The fiftieth anniversary of C. S. Lewis’ death has passed, but his influence is stronger than ever. He is a Christian staple from the child to the adult, from the commoner to the intellectual. C. S. Lewis speaks to all levels.
C. S. Lewis was a strong defender of the moral and aesthetic purpose of education. In his time, this original intention of education was under threat. It is still under threat. There is no moral standard taught anymore, nor a religious standard. The result has been an erosion of morality—what is right and wrong, but also religion has been undermined. C. S. Lewis speaks of this dilemma in The Abolition of Man. Lewis describes the education system bringing up men without chests. These men without chests have no higher understanding to look toward and guide them. They are stuck in the cave of unrealities, stuck in the Shadowlands.
Some results of not having a moral compass or understanding something other than material things, have been school shootings beginning with Columbine, abortion as an option without batting an eye (though more and more abortion clinics are closing), multiple pre-marital sexual relations, and making whatever feels good and seems right to me as dogma.
One of C. S. Lewis’ missions in writing the Chronicles of Narnia, was to tell stories that brought the reader back to Edenic delight and giving the image of reconciling the world to Christ.
The Chronicles are beloved by children and adults alike. There is something in the books that evoke delight and joy in the reader. Lewis refers to magic in each story, but what it truly is, is joy—that deep-seated longing in every person. The stories bring the reader to another world reminding some of a land untouched by the fallen world, though with echoes of the Christian redemptive story.
All who have read the The Lion, the Witch, and the Wardrobe recognize the world oppressed by evil, the sacrifice of Aslan, which brings redemption and life to the creatures, but also the cosmos of Narnia. The great thaw of a world frozen by a tyrant. Again Brian Murphy sums The Lion, the Witch, and the Wardrobe well,
The children and the Narnians can progress from the dead, birthless winter to the crocuses of spring only by means of blood: the great Lion, Aslan, agrees to die, slain by the Witch, to save Edmund (and by extension, the other children and all the talking beasts in Narnia)… When he is reborn, Narnia can be saved at last; with Aslan’s blood on the ground, the land can blossom into spring.
In a sense, the Chronicles of Narnia have the same kind of interpretive approach as the Bible. It is taken literally, but also spiritually, and one can go further in evoking the moral sense of the Chronicles.
In all of Lewis’ writings, he wished to evoke deeper levels. He wanted the reader, like his students, to use his imagination and intellect, which started with greater things—the one who created both. The Chronicles of Narnia bring the reader to another place that echoes realities of this world, yet also beyond this world. In like manner to Plato’s allegory of the cave, Lewis wishes to draw people stuck in unrealities—those in the cave--to reality. Lewis wanted to help develop men (and women) with chests—not hollow men.
The Chronicles of Narnia are tales that break the barrier between mind and heart.
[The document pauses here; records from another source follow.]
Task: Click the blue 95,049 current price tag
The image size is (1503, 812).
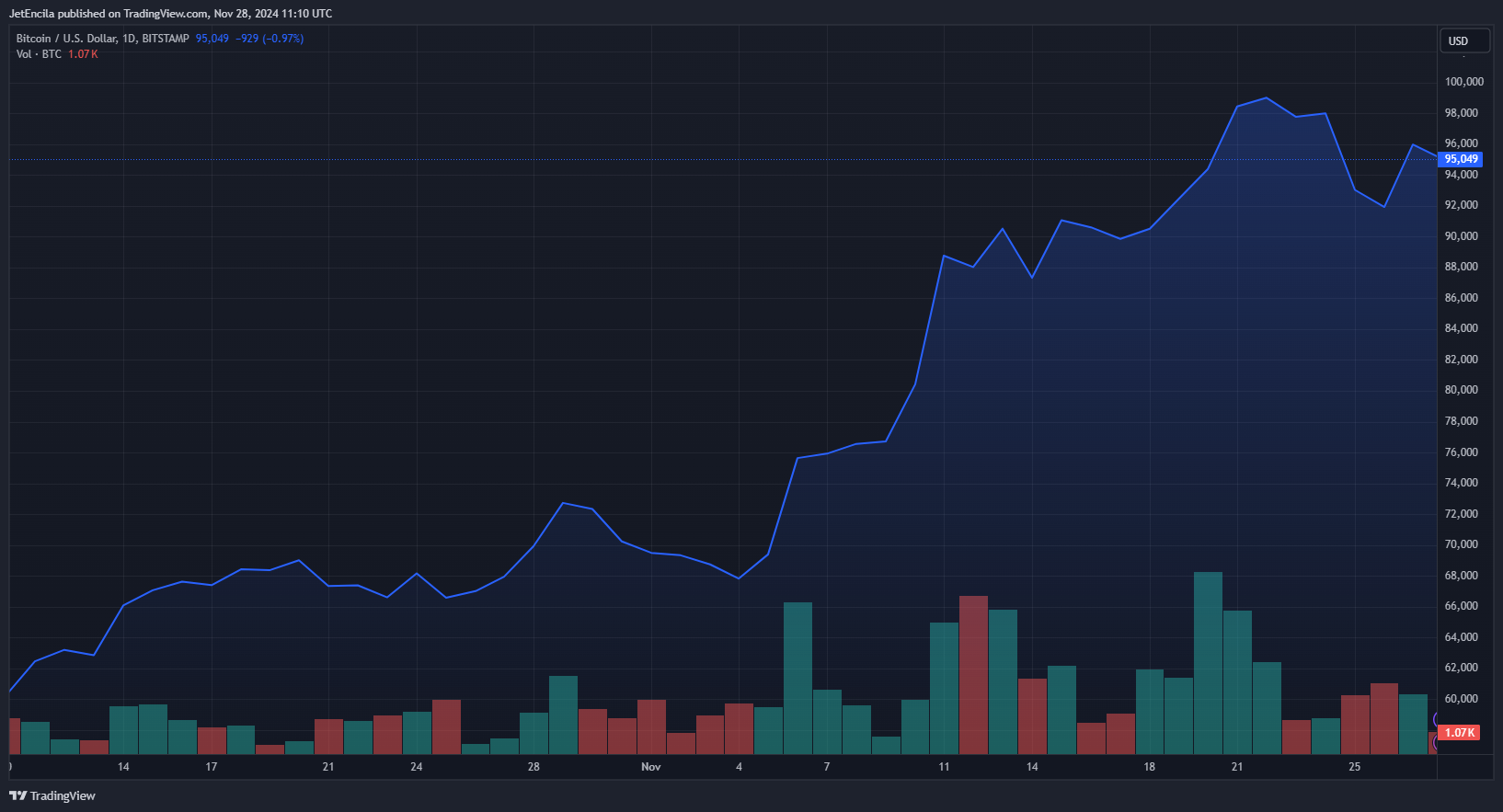Action: click(1460, 159)
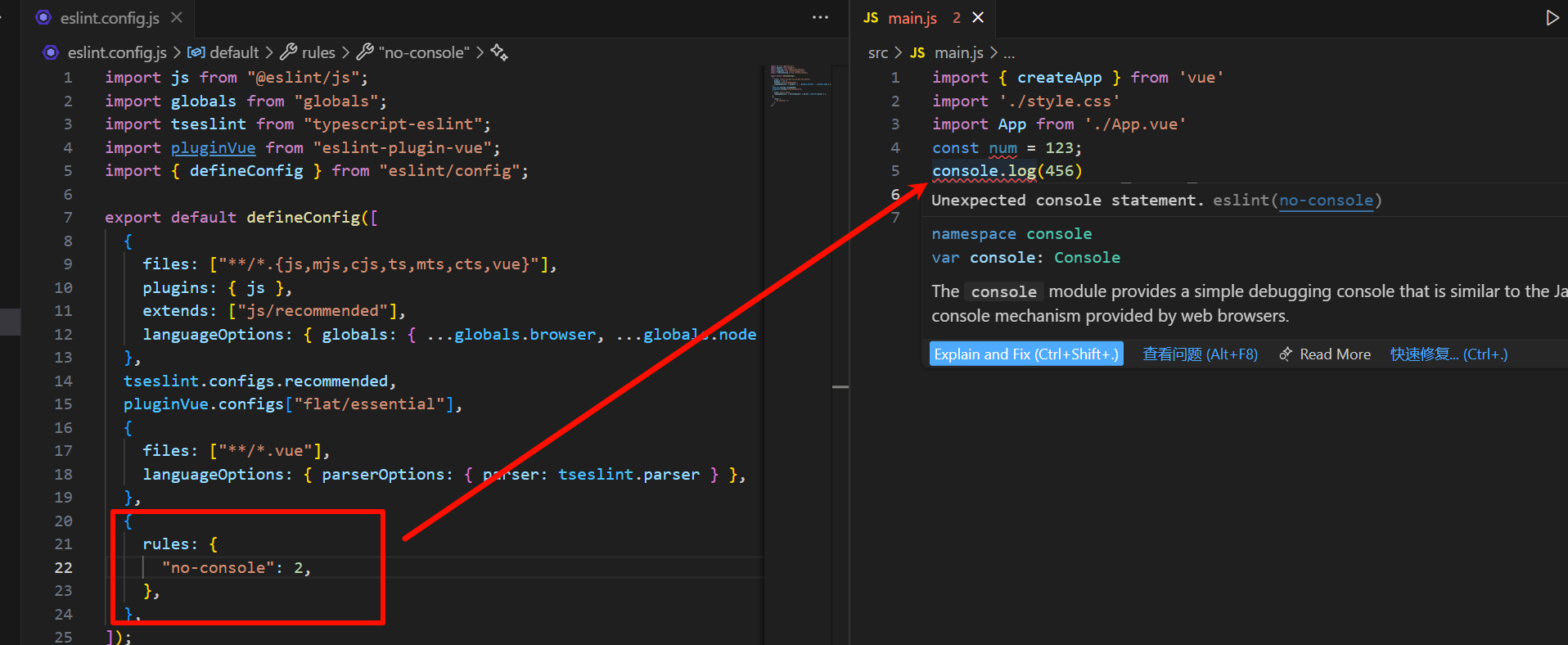Open the ellipsis breadcrumb after main.js
The width and height of the screenshot is (1568, 645).
click(1009, 52)
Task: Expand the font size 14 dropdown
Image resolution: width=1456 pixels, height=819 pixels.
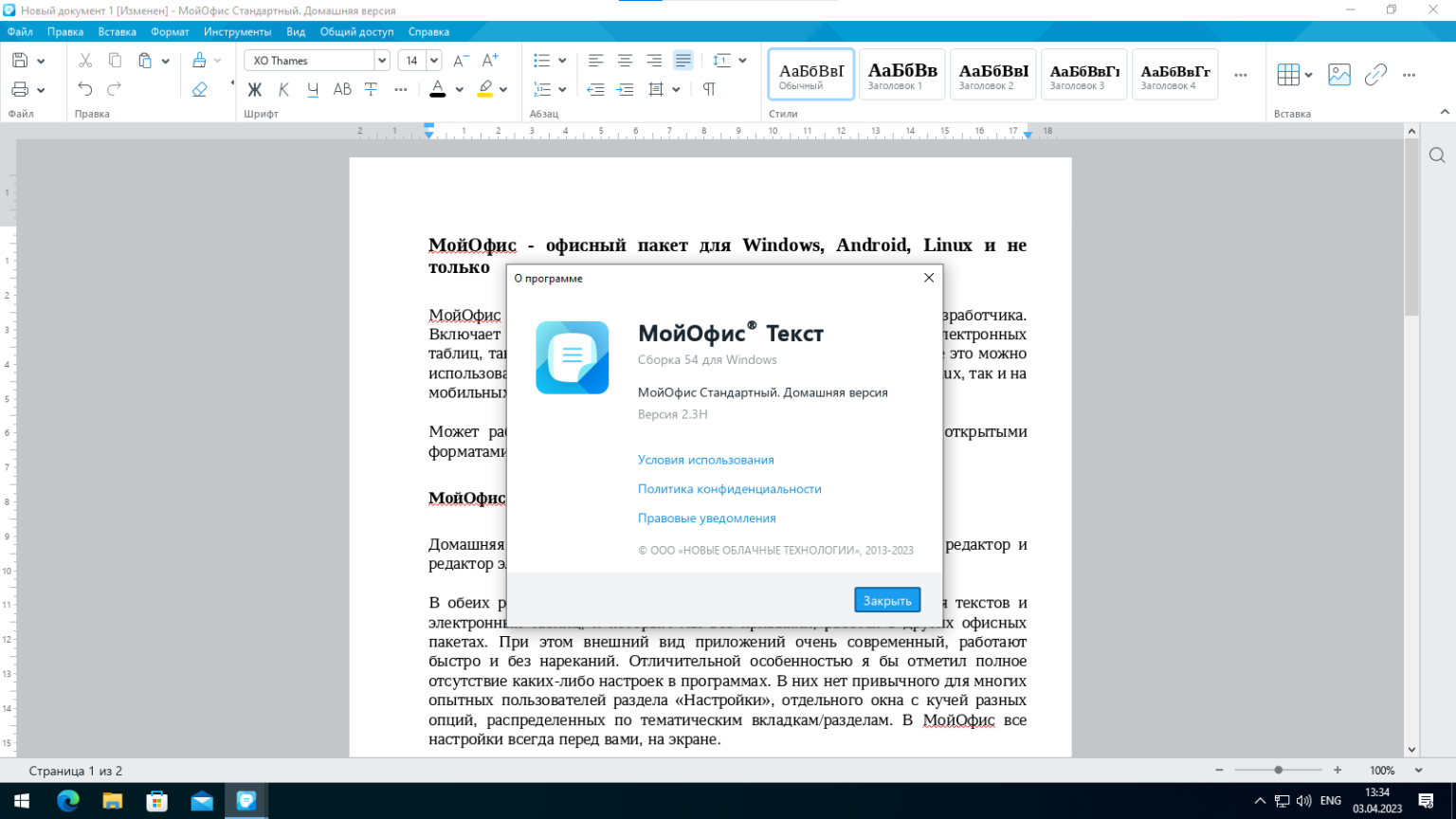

The reader is able to see the world afresh. In a way, theology does the same thing. Christian theology is formative. The one learning the queen of the sciences sees through the lens of theology, changing his perspective of things. The Chronicles of Narnia do the same thing because Lewis sees his world through the lens of Christianity. As C. S. Lewis said, “I believe in Christianity as I believe that the sun has risen: not only because I see it, but because by it I see everything else.”
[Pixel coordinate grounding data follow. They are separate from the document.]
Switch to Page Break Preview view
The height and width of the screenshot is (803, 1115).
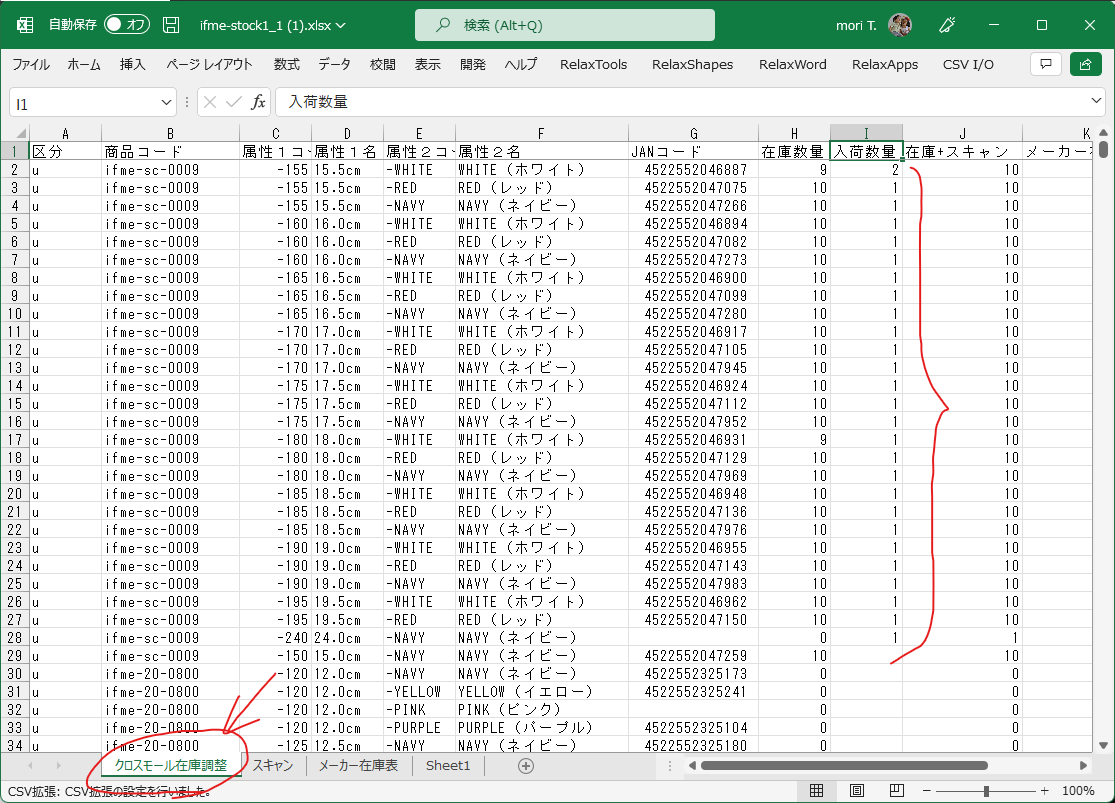(x=896, y=791)
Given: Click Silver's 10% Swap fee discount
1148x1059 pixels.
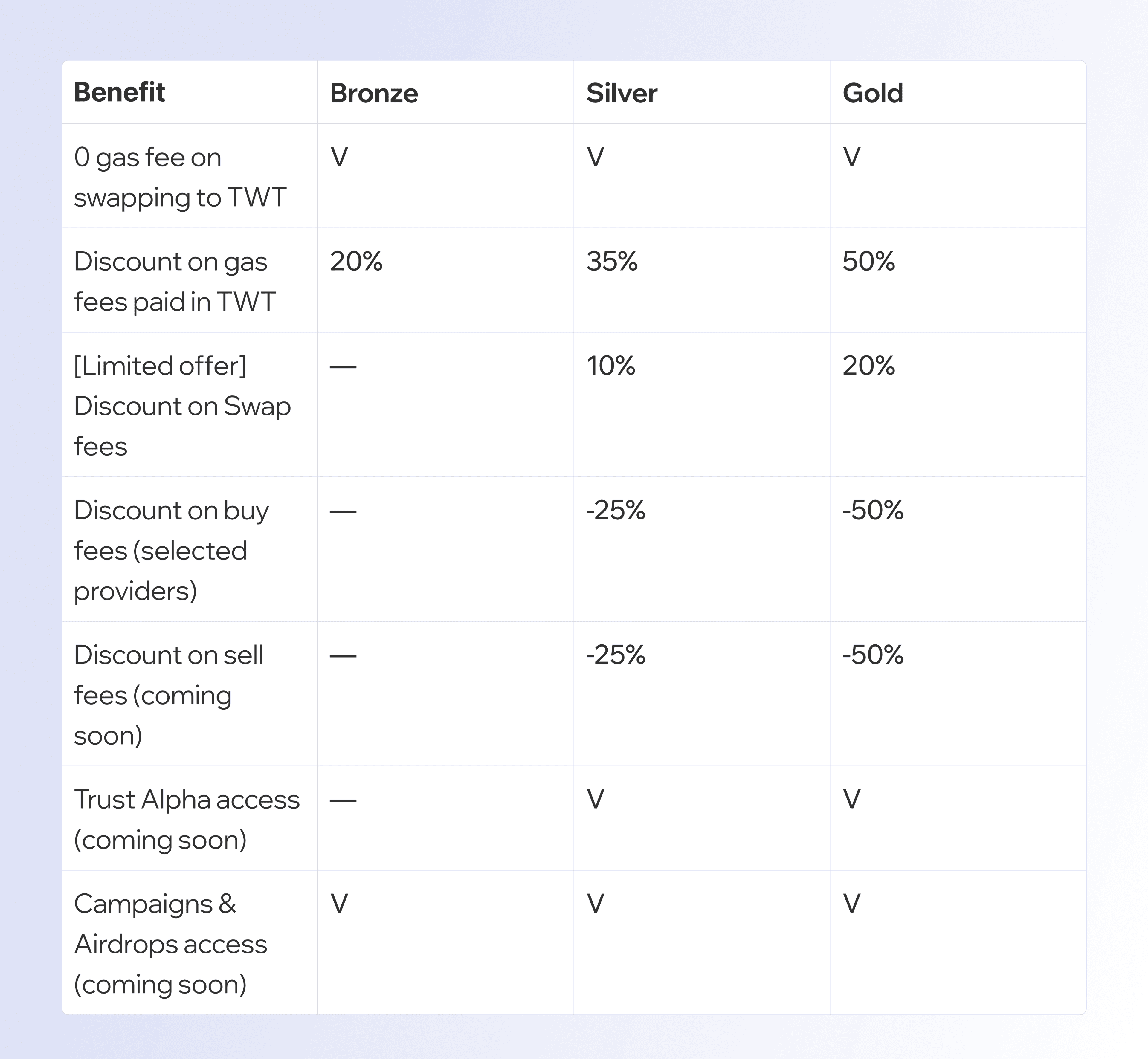Looking at the screenshot, I should (610, 366).
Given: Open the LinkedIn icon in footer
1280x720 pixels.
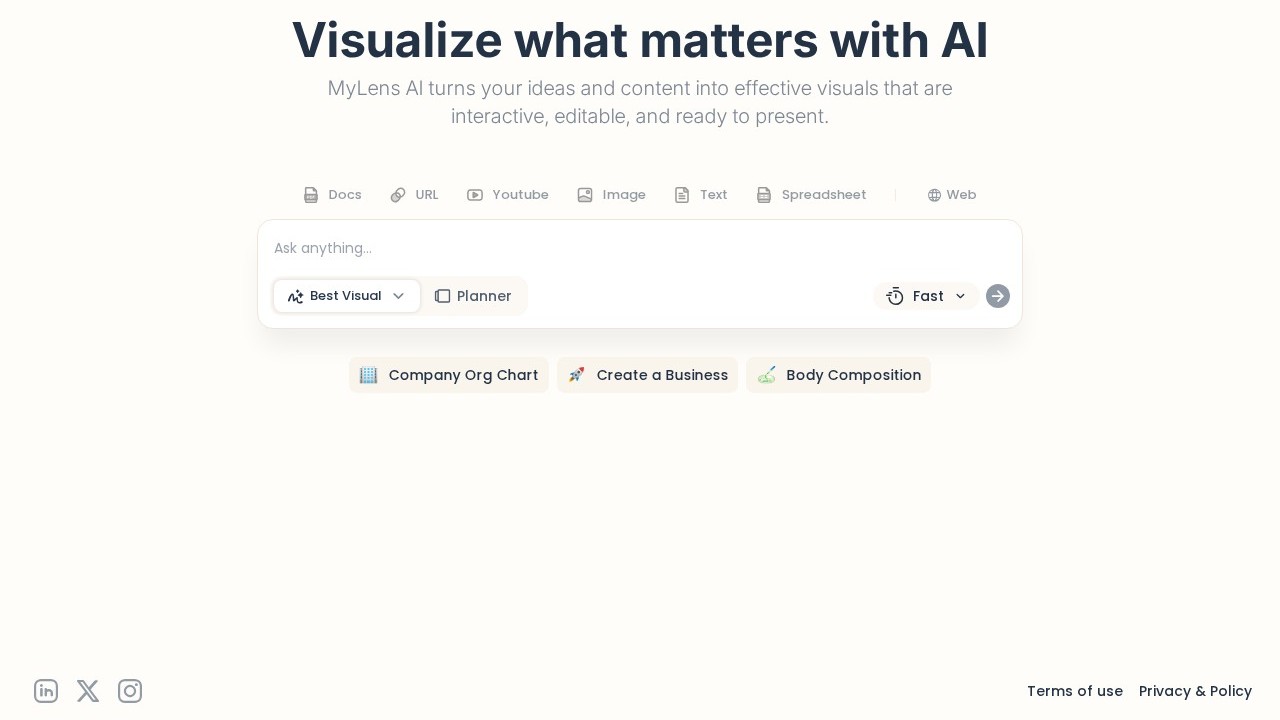Looking at the screenshot, I should (46, 691).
Lewis’ work also draws the reader toward redemption. The Chronicles awaken the reader to Christian truth, goodness and beauty. The reader longs with the characters that the morning will come soon; that the dream will be over. (Yet, not in an escapist manner). Again, the reader in Edenic delight sees that the redemption of the world has happened, but has not yet been culminated. The reader journeys like the children of the stories as a wayfarer obeying the kings command to love and serve him and others, but knows there is an end to the journey where the twilight will break into dawn and the story will continue on, “the next chapter being better than the chapter before.”
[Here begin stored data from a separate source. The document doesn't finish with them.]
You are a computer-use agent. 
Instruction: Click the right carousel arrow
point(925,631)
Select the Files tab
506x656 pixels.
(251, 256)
As we await the culmination of all time, we take delight in what C. S. Lewis has written as we long with him—for that never ending joy. Our Edenic delight longing for how things once were that Christ has brought again through his redemption of the world, here, but not yet culminated. As we wait for spring to come, we remember Lewis and his work to change the hearts of his readers and listeners. We continue his mission of pointing the way toward the redeemer of all, guiding those hollow men to be men with chests.